Comme évoqué, ces deux scènes interviennent dans l’introduction du documentaire, avant qu’il ne prenne les rails d’un récit croisant l’histoire de Laurent Garnier et celle de la techno, illustré de multiples témoignages d’acteurs de cette scène. "Je veux parler de la techno à ma grand-mère ! (...) Et je veux que cette histoire passionne ma grand-mère !" déclarait Gabin Rivoire ; le pari est probablement réussi. Bien évidemment, les "anciens" de cette culture, dont je fais partie, trouveront à redire dans les angles car il était impossible de tout couvrir en l’espace de 93 minutes, mais l’essentiel est là et l’équilibre entre les deux sujets est parfaitement respecté.
En m’entretenant avec Gabin durant la production du documentaire, je lui avais confié que le film ne pourrait être complet et/ou juste s’il ne reflétait pas, d’une façon ou d’une autre, les valeurs que porte Laurent depuis tout ce temps et qu’il a transmis implicitement tant à son entourage qu’à ses long time followers : sincérité, intégrité, générosité, simplicité et ouverture. @GabinRivoire Sans que cela soit explicite, tu y es parvenu. Merci pour ça.
Difficile de terminer cet article sans mentionner la bande originale. De toute évidence, elle fait la part belle aux musiques électroniques, intégrant quelques pépites méconnues comme Pandore d’Idioma, Le Désert Rouge mentionné plus haut ou encore le remix de Mirapolis de Rone par Laurent Garnier.

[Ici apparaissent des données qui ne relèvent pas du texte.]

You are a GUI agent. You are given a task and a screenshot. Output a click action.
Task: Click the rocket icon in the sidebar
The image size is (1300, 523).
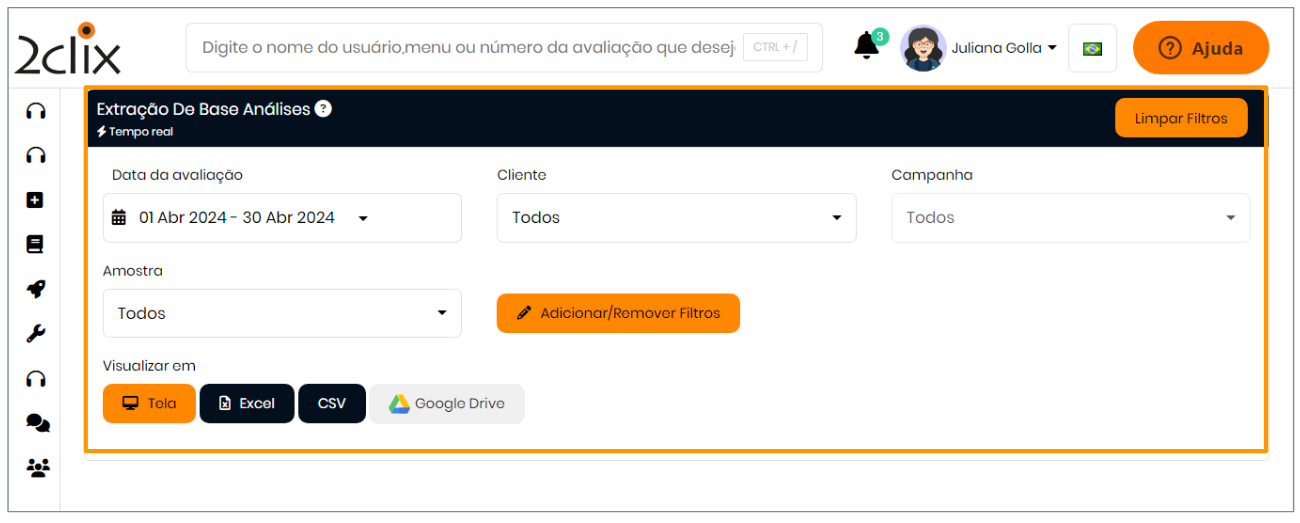click(35, 290)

Alors oui. J’ai aimé Laurent Garnier : Off the Record. Et tout comme Electrochoc, c’est un outil qui me permettra d’expliquer plus facilement à mes proches comment la musique électronique et la personne de Laurent Garnier, deux piliers fondamentaux mais non exhaustifs, ont participé à la construction de celui que je suis aujourd’hui. Au début des années 90, ils ont croisé ma route, et trente ans plus tard notre connivence n’a pas pris une ride, si ce n’est celle d’une expression de bonheur.